Top of MATERIAL PROVIDED

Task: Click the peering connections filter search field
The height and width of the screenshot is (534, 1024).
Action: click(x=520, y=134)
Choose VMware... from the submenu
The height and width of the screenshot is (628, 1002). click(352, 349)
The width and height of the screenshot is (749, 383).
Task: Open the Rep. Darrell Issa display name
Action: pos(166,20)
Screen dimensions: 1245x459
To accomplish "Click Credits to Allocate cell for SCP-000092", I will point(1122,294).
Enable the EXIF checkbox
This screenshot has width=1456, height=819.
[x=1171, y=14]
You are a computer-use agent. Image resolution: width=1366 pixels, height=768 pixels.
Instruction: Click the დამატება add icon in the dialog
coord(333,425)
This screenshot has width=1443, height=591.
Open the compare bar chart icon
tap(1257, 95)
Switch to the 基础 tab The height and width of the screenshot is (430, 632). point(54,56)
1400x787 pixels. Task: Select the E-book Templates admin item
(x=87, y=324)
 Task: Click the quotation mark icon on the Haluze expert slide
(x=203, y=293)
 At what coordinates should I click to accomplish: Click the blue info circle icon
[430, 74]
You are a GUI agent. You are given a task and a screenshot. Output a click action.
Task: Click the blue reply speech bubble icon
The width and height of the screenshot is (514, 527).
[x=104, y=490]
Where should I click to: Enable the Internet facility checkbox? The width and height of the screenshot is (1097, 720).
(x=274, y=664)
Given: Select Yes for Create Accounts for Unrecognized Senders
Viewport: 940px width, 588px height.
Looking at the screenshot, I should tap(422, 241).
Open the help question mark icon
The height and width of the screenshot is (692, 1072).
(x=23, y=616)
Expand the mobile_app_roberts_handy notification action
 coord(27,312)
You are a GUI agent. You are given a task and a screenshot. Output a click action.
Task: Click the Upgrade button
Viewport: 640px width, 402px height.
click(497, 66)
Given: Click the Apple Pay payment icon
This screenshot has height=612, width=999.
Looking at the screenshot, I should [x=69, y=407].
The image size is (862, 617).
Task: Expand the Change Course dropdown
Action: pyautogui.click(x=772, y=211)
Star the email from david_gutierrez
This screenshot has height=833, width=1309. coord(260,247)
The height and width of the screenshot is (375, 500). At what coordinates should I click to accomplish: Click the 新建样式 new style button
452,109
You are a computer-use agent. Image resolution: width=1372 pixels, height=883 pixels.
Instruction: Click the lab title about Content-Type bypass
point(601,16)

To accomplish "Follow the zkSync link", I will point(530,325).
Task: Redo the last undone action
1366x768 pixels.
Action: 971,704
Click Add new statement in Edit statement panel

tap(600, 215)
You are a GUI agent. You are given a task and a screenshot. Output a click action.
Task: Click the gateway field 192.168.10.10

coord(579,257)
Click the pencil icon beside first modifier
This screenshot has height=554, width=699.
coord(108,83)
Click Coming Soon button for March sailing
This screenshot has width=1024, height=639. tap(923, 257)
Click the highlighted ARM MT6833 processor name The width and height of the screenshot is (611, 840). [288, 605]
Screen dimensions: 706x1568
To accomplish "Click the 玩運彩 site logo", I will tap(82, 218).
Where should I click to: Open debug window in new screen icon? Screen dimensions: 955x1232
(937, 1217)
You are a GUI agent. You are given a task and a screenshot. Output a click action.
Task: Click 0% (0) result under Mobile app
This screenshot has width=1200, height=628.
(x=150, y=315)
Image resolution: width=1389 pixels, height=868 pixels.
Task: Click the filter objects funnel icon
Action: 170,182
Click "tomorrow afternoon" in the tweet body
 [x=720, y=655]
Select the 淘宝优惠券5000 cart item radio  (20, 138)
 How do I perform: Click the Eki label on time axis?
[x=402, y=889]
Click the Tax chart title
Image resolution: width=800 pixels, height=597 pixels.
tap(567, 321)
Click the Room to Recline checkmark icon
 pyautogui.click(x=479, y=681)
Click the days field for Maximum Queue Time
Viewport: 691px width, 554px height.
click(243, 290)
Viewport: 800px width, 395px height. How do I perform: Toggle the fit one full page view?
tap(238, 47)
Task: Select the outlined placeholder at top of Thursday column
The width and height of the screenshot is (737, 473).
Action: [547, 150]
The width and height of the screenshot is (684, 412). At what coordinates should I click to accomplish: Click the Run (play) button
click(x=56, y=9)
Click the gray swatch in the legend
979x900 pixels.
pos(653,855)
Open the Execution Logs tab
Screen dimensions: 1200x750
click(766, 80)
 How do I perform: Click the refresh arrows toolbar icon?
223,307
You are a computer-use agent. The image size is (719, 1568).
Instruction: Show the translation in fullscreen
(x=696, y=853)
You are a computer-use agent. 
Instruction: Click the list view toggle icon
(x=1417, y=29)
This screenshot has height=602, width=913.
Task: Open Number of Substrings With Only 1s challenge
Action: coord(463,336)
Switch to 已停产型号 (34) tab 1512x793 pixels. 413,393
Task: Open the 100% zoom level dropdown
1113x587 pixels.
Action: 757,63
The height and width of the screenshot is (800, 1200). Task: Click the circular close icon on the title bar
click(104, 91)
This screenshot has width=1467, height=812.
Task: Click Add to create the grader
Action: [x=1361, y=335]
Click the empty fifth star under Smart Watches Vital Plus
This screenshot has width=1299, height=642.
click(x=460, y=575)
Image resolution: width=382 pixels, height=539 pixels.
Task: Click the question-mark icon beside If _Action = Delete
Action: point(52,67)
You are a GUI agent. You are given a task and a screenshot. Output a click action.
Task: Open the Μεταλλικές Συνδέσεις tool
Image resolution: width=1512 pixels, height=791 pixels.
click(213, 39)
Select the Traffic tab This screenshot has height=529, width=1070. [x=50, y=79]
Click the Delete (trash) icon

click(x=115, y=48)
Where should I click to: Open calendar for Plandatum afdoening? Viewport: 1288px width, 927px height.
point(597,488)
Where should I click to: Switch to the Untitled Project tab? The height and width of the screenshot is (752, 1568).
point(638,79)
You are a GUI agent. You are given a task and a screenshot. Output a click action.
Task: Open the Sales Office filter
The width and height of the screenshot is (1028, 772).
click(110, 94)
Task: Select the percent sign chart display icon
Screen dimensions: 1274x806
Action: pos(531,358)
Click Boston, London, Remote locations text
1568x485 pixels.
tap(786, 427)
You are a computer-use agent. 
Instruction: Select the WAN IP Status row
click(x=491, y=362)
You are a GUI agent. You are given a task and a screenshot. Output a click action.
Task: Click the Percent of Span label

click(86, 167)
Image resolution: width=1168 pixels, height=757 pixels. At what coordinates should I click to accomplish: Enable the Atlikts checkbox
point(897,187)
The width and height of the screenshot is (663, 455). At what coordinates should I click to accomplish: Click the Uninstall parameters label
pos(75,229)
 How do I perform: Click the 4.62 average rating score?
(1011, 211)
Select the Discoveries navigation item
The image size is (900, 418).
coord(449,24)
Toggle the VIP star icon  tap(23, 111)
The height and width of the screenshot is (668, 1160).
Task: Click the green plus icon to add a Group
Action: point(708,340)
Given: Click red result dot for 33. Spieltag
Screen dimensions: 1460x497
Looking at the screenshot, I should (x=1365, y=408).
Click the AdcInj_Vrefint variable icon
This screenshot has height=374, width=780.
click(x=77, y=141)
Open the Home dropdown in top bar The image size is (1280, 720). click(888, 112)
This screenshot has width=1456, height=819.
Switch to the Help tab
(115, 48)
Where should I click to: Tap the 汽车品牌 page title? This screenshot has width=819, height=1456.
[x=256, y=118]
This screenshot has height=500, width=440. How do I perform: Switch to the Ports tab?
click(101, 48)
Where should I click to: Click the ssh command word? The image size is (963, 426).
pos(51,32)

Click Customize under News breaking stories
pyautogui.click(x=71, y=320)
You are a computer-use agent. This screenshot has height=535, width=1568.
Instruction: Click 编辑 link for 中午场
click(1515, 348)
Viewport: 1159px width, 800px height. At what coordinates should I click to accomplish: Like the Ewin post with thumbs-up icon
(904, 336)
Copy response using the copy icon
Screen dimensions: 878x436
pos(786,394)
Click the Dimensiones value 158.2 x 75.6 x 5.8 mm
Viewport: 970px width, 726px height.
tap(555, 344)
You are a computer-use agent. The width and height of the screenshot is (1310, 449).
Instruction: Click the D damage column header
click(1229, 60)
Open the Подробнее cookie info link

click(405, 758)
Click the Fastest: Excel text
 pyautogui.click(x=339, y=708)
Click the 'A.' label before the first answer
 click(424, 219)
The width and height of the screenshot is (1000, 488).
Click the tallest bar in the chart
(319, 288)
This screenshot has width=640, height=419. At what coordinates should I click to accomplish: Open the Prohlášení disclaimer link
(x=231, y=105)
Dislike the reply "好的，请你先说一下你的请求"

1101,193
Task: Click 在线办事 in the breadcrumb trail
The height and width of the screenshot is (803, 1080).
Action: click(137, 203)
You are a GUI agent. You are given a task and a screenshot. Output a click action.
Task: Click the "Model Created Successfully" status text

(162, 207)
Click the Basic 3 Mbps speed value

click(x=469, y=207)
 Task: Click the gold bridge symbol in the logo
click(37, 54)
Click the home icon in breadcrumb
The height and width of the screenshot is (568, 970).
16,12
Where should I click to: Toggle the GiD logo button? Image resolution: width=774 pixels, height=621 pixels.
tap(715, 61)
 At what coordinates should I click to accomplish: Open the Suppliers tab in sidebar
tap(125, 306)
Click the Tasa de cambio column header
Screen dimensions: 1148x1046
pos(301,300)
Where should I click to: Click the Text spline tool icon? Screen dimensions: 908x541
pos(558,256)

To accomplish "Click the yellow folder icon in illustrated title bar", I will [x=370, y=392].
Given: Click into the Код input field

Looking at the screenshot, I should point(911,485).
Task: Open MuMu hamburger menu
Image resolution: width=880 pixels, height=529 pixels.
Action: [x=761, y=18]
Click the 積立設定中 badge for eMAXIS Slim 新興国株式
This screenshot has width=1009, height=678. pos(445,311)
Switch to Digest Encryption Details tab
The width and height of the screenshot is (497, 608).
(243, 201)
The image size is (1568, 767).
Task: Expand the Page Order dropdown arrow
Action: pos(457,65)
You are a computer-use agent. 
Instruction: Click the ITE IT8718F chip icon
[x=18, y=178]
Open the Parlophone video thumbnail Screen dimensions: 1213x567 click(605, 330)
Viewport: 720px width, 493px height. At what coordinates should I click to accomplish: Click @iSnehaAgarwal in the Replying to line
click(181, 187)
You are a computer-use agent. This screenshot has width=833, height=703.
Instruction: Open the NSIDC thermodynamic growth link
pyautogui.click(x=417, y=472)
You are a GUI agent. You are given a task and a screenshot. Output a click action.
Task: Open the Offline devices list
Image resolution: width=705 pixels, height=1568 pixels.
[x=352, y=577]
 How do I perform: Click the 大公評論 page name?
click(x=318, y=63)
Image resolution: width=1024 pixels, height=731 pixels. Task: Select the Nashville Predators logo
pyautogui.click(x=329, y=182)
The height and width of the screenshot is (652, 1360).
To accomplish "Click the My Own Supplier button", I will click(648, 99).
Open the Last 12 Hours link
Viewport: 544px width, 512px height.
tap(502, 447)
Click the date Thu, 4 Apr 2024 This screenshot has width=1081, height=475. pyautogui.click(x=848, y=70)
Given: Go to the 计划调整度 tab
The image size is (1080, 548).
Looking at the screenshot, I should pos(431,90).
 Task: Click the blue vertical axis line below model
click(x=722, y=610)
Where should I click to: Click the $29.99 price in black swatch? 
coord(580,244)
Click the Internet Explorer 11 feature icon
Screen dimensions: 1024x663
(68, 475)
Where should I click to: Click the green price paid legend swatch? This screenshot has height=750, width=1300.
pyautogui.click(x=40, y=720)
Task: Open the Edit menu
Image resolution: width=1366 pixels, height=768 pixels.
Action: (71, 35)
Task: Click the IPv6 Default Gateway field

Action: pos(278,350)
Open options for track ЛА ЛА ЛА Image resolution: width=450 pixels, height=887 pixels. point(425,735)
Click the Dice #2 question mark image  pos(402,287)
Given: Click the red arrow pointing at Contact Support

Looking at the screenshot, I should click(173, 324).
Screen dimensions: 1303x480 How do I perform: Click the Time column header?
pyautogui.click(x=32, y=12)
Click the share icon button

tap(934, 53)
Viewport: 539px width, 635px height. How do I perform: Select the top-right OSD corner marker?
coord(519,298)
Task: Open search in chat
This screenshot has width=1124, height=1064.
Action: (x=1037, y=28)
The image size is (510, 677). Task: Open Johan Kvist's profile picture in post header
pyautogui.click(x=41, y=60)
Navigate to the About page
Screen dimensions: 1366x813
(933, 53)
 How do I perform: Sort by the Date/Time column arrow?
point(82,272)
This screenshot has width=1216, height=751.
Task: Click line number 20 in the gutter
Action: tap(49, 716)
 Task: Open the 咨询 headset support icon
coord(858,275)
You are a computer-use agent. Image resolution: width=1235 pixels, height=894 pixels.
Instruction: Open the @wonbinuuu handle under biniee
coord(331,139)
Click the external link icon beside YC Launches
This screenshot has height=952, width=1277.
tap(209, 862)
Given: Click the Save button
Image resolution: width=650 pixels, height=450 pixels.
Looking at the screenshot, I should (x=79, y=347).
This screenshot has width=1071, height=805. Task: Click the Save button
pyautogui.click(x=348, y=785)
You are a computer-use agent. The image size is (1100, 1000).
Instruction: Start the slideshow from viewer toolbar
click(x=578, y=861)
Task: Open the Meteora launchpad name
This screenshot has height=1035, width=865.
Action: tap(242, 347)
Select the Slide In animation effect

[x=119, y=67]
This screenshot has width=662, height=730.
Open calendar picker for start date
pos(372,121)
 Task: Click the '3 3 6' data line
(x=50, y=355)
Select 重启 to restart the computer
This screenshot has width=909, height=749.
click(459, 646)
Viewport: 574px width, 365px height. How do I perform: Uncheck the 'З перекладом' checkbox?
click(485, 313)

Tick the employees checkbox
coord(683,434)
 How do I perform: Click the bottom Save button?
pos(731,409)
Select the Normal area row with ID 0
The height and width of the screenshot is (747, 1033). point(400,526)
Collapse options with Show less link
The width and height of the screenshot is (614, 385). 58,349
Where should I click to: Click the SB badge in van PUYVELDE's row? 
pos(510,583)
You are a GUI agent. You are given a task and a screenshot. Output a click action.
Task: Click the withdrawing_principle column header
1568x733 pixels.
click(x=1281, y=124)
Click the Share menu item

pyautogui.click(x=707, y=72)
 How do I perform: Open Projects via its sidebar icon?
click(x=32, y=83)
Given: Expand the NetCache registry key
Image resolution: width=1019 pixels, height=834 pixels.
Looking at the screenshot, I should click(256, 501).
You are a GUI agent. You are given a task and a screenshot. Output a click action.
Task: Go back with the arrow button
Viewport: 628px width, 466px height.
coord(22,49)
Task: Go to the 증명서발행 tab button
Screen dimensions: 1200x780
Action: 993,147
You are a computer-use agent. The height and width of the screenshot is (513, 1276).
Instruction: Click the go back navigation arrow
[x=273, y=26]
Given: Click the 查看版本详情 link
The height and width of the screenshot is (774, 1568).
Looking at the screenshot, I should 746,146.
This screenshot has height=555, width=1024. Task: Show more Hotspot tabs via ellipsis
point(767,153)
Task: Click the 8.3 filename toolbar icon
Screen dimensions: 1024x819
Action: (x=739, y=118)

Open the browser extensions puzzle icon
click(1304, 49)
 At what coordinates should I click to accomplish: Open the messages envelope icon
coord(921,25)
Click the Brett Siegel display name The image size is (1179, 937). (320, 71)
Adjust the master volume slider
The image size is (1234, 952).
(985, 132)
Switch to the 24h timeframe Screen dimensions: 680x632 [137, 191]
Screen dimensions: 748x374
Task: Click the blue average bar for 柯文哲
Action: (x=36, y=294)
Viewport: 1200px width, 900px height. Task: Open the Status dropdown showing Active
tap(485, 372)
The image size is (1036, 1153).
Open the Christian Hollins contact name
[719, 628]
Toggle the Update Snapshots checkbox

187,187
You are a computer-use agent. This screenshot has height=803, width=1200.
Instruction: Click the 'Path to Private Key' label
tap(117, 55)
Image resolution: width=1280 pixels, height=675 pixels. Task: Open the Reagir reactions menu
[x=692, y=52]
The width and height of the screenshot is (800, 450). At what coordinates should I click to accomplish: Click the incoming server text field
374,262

Bottom of MATERIAL PROVIDED

- _EXERCISE DETAILS_
Work out how many lines of the data above hold the word "search", and write only the count.

- _YOUR RESPONSE_
2